> **Work instructions**
Add 101 to each coordinate in the answers, and write out every line of the items from the line with "Screen dimensions: 408x380" up to and including the line with "I will pos(217,289).", with the requests kept in.

> **Data provided**
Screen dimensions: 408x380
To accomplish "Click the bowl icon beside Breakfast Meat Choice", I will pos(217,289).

...

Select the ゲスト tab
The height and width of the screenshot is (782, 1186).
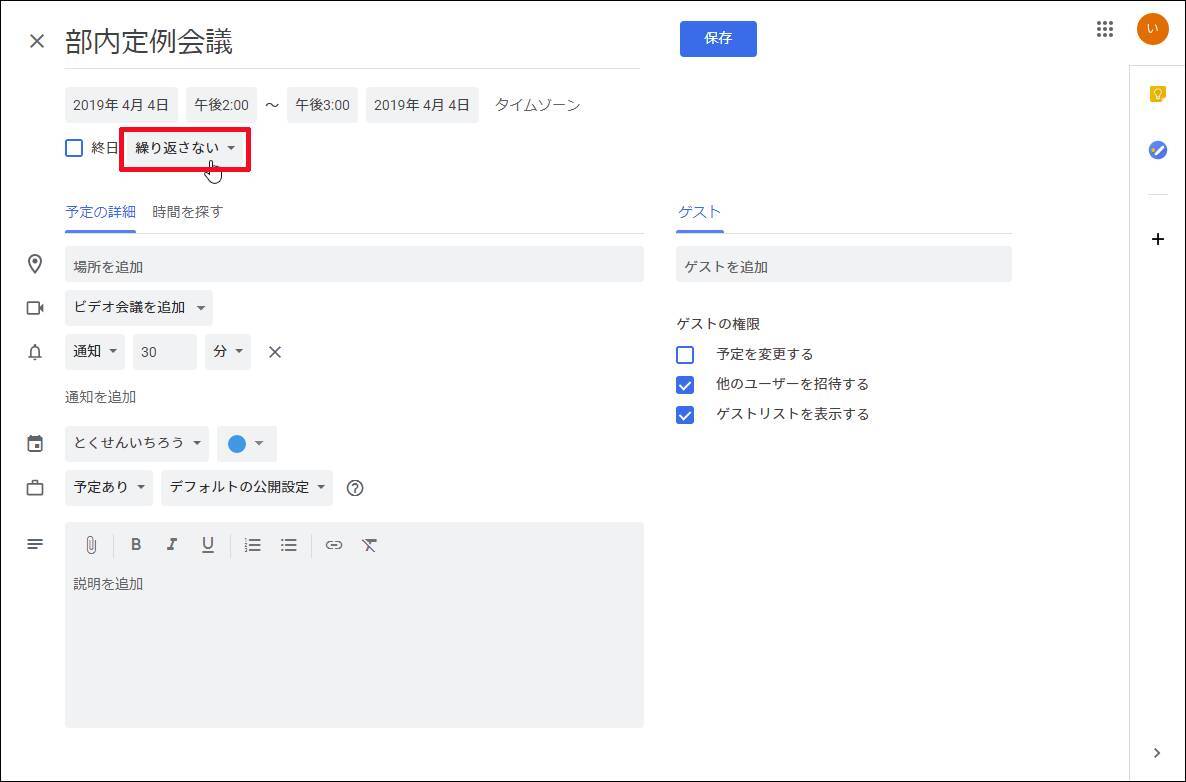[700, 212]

> **Task result**
Screen dimensions: 408x380
To accomplish "Click the bowl icon beside Breakfast Meat Choice", I will pos(318,390).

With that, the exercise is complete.